Diese Szene ist im Vergleich zu den anderen nicht unbedingt grausam oder blutig, aber was sie so wirkungsvoll beängstigend macht, ist die erdrückende Angst, die einen umgibt, während man zusieht, wie sich das tödliche Katz-und-Maus-Spiel zwischen Chuckie und der Pale Lady langsam abspielt. Überall, wo er sich umdreht, ist sie da – anders als der Jangly Man, dem Ramón entkommt, indem er sich versteckt, ist Chuckie machtlos, dem unvermeidlichen Aufstieg der Pale Lady zu entgehen. Für ein Monster, das wie ein gepuderter Donut mit Perücke aussieht, ist dies eine äußerst beunruhigende Szene, die an erinnert Es folgt .

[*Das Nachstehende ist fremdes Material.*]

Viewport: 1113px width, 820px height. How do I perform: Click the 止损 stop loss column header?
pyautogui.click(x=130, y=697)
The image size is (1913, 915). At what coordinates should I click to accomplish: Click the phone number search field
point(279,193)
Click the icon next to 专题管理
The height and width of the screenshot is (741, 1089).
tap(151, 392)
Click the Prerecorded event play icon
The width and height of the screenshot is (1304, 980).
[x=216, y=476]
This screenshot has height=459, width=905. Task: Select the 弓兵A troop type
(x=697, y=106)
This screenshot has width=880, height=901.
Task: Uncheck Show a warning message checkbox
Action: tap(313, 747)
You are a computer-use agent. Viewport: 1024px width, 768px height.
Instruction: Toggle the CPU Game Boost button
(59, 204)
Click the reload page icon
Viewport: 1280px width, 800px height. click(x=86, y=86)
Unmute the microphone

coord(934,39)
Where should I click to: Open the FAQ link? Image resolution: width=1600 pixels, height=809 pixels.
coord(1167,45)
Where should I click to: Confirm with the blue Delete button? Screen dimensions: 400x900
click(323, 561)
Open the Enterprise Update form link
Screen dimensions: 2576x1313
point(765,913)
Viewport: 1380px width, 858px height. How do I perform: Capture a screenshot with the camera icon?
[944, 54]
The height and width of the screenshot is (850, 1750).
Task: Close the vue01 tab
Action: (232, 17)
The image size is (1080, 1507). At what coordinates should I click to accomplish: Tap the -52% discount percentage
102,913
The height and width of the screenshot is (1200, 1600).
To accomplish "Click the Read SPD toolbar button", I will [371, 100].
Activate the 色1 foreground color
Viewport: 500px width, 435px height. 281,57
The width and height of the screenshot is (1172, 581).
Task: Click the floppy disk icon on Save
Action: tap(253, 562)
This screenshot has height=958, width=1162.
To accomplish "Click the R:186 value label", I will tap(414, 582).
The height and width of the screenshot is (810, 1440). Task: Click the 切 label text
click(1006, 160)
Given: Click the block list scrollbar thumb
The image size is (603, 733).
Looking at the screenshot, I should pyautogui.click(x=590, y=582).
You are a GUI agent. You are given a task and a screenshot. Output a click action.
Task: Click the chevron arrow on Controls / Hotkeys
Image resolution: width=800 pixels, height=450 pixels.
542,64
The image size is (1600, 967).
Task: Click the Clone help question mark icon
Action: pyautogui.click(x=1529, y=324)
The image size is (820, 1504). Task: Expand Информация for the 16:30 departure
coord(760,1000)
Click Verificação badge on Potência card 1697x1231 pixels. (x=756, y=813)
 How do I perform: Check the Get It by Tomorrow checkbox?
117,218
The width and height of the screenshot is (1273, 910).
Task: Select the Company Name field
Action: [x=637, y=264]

Da das Ende des Films ganz offensichtlich eine Fortsetzung vorsieht, muss ich mich fragen, welche anderen Monster in unserer Zukunft lauern (falls das Studio tatsächlich mit einem weiteren Film vorankommt) oder ob wir diese albtraumhaften Kreaturen – und ihre Opfer – jemals wieder sehen werden.